__Stored data__.
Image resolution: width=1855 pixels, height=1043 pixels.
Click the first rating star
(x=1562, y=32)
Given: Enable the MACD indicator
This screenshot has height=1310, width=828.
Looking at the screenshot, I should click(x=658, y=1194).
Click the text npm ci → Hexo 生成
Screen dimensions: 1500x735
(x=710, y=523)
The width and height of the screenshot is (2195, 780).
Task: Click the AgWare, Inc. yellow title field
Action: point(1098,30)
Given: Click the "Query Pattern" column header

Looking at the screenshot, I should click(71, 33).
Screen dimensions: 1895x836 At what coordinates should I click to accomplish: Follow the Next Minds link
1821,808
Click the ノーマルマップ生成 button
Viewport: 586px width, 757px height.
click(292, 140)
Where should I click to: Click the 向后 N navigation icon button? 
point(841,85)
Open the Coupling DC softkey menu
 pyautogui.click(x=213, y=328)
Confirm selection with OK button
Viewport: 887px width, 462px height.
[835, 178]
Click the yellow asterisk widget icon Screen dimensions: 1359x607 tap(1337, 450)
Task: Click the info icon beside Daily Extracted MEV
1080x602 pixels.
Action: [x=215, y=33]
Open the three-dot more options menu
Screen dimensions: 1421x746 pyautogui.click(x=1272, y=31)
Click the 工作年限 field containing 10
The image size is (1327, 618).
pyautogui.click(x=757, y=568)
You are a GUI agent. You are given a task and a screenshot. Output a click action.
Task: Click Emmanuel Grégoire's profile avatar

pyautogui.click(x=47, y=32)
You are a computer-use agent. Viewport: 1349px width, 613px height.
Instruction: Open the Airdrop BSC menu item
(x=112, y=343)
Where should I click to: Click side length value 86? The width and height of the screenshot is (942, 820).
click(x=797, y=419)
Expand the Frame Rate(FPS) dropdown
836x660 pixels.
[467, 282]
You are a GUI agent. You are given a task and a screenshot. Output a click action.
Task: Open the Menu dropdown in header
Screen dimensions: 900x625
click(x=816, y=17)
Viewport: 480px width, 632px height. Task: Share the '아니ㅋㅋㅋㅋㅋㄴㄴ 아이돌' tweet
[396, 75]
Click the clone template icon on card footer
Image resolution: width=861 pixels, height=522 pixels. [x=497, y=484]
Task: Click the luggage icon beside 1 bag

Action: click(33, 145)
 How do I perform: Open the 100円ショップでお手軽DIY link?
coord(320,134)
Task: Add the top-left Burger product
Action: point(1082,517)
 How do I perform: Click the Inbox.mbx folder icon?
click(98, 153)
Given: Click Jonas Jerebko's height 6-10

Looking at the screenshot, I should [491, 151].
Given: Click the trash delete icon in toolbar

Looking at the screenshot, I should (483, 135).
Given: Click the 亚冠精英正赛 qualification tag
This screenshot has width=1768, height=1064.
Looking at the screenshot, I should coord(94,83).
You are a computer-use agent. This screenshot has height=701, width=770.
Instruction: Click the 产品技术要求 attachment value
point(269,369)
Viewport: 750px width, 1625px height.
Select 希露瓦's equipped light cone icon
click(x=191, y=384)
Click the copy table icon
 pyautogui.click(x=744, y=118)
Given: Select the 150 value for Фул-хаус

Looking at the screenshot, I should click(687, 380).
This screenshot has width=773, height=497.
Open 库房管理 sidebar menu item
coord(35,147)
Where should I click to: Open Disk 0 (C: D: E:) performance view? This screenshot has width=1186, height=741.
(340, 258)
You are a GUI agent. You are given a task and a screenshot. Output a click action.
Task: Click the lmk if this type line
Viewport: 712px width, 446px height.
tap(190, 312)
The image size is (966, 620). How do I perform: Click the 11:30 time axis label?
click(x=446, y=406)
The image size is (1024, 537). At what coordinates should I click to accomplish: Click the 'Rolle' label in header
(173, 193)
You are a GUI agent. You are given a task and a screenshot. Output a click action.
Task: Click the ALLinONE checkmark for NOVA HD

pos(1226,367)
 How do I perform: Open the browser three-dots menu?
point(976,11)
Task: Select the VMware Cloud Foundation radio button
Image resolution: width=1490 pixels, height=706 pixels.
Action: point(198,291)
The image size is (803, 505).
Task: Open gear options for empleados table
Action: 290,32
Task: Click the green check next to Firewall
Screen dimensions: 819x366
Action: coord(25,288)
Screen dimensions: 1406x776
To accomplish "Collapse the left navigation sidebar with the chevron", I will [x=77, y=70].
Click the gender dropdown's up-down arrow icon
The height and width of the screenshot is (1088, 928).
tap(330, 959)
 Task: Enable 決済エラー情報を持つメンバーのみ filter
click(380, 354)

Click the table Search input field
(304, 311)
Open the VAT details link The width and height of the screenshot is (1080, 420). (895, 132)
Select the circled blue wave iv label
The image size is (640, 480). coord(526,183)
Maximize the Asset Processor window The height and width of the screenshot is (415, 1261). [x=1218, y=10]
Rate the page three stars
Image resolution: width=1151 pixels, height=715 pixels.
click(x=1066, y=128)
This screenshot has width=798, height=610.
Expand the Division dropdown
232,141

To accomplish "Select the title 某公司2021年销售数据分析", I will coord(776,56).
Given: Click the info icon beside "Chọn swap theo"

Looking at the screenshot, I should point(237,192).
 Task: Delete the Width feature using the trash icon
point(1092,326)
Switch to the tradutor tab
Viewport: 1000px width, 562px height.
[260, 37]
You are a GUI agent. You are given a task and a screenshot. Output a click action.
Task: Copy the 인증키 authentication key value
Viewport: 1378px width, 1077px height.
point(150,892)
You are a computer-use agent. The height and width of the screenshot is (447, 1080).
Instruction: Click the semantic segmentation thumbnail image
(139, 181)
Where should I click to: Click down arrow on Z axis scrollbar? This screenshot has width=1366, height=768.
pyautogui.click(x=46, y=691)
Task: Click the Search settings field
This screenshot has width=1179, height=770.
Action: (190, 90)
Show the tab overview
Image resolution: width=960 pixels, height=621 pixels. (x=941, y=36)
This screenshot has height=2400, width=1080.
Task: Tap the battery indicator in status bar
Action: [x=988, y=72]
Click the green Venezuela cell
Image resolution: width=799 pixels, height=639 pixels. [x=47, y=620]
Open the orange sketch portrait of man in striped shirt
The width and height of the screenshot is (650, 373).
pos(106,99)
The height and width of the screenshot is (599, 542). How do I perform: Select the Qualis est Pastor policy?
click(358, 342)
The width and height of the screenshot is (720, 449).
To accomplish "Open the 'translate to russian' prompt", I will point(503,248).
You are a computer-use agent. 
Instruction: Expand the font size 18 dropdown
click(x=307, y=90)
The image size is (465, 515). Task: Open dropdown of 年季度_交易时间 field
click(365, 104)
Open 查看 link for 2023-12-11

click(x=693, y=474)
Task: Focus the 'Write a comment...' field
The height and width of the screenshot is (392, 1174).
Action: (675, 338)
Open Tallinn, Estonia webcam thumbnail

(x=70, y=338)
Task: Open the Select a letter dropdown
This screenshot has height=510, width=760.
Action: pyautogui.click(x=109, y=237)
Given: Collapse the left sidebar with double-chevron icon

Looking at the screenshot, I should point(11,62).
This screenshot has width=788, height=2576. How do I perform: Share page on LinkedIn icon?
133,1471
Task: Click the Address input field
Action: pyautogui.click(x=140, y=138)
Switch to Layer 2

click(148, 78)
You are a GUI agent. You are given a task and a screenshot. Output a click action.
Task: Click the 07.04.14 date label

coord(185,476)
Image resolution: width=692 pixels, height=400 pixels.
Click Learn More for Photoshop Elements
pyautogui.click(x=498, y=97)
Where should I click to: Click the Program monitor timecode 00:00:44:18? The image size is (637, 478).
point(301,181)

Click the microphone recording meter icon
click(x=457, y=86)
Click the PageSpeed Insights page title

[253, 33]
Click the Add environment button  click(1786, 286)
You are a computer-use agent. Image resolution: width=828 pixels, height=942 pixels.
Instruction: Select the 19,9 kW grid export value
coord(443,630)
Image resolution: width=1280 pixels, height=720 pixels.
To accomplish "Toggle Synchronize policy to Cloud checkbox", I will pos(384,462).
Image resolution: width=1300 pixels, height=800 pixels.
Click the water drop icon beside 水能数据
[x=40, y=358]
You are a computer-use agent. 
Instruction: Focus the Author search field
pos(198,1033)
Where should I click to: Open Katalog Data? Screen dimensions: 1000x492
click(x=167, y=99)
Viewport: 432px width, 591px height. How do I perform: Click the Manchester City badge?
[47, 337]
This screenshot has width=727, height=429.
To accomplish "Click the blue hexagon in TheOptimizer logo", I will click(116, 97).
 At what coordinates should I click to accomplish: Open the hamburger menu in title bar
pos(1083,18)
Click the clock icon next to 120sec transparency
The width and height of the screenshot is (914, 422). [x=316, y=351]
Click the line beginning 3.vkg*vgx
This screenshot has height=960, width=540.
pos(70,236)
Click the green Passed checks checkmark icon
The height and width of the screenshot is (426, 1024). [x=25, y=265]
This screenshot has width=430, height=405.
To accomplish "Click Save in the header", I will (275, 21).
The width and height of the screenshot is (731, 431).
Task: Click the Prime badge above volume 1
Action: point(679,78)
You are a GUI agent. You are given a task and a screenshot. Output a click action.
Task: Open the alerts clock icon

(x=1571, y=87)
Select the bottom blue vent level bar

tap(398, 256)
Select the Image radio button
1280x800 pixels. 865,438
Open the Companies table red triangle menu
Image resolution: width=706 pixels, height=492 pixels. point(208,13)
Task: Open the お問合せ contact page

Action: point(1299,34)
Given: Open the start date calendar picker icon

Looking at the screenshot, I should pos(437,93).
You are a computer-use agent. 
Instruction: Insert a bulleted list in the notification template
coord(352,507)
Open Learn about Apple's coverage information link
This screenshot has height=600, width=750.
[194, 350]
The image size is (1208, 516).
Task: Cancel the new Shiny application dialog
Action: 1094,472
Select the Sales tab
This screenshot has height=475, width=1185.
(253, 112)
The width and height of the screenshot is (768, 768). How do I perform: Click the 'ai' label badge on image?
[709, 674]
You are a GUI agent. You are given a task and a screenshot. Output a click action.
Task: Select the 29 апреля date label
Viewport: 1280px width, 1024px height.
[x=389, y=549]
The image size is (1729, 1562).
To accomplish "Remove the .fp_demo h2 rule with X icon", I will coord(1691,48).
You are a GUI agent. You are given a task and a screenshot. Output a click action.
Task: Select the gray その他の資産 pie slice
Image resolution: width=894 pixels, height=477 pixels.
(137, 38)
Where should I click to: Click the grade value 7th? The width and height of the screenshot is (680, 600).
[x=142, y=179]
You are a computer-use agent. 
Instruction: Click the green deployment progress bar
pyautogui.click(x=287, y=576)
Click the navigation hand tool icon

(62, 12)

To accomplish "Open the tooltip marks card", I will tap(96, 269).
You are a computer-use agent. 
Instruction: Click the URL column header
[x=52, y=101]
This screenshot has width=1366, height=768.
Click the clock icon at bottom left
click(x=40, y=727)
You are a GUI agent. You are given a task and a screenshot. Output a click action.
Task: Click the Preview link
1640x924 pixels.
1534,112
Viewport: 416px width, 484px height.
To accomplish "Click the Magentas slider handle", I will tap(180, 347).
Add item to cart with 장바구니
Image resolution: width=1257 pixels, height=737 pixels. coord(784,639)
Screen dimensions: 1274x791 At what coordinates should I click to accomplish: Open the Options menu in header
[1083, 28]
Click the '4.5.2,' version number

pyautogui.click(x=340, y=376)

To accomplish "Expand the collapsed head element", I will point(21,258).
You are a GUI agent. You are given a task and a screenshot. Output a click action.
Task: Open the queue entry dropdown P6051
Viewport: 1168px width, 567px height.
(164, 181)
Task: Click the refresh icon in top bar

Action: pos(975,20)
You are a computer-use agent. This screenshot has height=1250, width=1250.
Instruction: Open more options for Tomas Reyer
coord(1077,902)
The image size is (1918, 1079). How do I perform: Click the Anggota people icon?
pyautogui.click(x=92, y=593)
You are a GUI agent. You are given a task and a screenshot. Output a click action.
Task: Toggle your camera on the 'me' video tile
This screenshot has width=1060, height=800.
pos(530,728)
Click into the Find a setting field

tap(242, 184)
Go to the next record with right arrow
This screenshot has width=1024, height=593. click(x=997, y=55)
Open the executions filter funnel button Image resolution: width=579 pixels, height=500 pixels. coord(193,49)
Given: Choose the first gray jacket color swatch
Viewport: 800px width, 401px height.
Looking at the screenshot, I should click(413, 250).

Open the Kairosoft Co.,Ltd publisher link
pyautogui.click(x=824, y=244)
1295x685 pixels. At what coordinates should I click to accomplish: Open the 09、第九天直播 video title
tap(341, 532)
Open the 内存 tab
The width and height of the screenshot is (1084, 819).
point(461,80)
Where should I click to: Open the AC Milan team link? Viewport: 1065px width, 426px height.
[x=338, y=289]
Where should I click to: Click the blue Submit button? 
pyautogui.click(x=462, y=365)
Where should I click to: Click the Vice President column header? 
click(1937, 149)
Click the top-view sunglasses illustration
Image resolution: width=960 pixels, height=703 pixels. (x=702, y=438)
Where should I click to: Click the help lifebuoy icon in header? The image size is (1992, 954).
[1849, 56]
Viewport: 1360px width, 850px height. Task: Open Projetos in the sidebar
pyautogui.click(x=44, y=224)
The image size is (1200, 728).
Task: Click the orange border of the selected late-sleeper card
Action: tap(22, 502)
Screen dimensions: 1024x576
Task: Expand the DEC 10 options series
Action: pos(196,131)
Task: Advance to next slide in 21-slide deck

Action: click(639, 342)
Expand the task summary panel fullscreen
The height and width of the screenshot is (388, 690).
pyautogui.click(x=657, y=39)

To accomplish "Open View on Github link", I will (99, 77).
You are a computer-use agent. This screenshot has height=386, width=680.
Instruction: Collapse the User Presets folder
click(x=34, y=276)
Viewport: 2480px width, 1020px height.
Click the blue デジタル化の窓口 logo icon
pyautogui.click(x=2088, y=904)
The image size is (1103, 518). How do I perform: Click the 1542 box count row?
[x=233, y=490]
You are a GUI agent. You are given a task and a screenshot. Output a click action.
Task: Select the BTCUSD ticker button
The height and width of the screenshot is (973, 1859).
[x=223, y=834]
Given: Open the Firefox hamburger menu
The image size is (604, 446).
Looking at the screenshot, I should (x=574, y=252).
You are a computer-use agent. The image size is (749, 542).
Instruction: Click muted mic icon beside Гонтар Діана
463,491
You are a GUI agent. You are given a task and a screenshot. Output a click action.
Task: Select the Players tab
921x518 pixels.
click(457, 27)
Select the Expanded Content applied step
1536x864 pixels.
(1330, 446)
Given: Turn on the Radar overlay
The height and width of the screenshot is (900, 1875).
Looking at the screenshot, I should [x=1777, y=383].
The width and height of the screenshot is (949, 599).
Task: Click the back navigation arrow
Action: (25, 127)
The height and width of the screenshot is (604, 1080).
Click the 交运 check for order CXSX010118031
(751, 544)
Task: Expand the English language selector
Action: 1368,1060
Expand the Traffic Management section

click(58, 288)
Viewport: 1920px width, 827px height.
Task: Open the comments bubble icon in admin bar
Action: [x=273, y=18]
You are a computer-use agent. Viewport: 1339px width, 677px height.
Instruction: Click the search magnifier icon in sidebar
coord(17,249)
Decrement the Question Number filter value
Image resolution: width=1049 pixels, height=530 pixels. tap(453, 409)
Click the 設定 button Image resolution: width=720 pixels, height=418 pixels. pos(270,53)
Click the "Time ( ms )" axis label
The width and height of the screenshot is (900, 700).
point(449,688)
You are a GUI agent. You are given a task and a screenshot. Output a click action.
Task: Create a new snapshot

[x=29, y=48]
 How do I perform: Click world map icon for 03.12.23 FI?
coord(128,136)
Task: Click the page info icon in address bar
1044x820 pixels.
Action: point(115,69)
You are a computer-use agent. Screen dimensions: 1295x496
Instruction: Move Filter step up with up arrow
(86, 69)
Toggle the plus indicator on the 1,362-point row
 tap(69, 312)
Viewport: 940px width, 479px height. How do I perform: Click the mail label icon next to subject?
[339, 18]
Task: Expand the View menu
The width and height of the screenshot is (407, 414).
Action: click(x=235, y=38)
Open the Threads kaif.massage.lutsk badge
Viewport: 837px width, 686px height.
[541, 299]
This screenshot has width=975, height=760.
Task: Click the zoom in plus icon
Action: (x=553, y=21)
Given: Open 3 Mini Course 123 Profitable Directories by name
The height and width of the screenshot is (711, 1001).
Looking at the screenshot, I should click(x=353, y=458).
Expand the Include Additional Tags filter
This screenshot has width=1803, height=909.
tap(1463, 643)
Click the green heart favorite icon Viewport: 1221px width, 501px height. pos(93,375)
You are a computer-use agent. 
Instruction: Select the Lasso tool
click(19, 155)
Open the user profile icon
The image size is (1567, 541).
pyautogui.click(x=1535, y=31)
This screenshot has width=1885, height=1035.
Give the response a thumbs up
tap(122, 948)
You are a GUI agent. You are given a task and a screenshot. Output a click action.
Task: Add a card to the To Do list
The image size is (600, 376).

__Task instructions__.
Each line of the data that contains "gray" belongs in the answer.

__Your solution__.
Task: Select the gray その他の資産 pie slice
Given: Choose the first gray jacket color swatch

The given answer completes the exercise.